WHAT IS NEEDED ▸ Would you please copy exactly the line with "Image resolution: width=1080" and all lines that follow it in the data below, through the last one?

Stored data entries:
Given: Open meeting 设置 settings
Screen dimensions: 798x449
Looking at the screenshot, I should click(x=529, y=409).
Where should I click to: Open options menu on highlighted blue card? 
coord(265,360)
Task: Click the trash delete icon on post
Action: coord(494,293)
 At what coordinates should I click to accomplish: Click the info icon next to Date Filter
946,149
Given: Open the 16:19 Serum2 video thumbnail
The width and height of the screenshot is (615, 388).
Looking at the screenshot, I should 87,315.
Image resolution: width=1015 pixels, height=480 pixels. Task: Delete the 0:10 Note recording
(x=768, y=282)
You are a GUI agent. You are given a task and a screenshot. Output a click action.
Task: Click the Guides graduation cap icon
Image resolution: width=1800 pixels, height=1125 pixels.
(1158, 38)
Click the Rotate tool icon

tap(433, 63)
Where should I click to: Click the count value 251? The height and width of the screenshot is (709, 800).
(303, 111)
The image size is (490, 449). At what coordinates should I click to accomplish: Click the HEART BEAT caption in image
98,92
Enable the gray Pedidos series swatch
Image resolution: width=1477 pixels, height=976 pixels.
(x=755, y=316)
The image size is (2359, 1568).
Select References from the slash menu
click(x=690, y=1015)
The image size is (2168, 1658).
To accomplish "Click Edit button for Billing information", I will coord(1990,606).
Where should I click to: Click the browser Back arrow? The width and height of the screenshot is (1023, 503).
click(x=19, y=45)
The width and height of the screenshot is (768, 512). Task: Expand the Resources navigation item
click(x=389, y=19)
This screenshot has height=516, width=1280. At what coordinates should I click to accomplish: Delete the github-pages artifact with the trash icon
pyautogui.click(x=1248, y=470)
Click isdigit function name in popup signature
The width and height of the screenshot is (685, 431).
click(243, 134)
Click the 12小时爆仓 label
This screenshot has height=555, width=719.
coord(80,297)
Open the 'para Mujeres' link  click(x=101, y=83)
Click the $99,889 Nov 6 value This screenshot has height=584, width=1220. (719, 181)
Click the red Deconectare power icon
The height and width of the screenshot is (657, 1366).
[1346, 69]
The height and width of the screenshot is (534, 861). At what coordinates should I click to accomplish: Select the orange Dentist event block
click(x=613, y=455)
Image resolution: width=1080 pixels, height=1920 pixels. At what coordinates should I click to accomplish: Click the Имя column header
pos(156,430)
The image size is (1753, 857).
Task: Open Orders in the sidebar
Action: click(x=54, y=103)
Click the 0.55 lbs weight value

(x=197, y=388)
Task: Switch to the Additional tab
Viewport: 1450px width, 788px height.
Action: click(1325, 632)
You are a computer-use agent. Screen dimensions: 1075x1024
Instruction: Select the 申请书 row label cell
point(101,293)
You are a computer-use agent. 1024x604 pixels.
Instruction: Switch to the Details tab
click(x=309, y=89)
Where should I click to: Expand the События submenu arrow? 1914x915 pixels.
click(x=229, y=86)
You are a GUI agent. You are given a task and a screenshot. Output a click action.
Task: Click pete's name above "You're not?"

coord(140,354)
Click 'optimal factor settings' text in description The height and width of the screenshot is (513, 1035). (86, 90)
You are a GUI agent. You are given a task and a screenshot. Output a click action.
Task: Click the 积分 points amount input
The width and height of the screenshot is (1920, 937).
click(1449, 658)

WRITTEN RESPONSE ▸
Image resolution: width=1080 pixels, height=1920 pixels. At what coordinates should I click to accomplish: Click the Имя column header
pos(156,430)
The image size is (1753, 857).
Task: Open Orders in the sidebar
Action: click(x=54, y=103)
Click the 0.55 lbs weight value

(x=197, y=388)
Task: Switch to the Additional tab
Viewport: 1450px width, 788px height.
Action: click(1325, 632)
You are a computer-use agent. Screen dimensions: 1075x1024
Instruction: Select the 申请书 row label cell
point(101,293)
You are a computer-use agent. 1024x604 pixels.
Instruction: Switch to the Details tab
click(x=309, y=89)
Where should I click to: Expand the События submenu arrow? 1914x915 pixels.
click(x=229, y=86)
You are a GUI agent. You are given a task and a screenshot. Output a click action.
Task: Click pete's name above "You're not?"

coord(140,354)
Click 'optimal factor settings' text in description The height and width of the screenshot is (513, 1035). (86, 90)
You are a GUI agent. You are given a task and a screenshot. Output a click action.
Task: Click the 积分 points amount input
The width and height of the screenshot is (1920, 937).
click(1449, 658)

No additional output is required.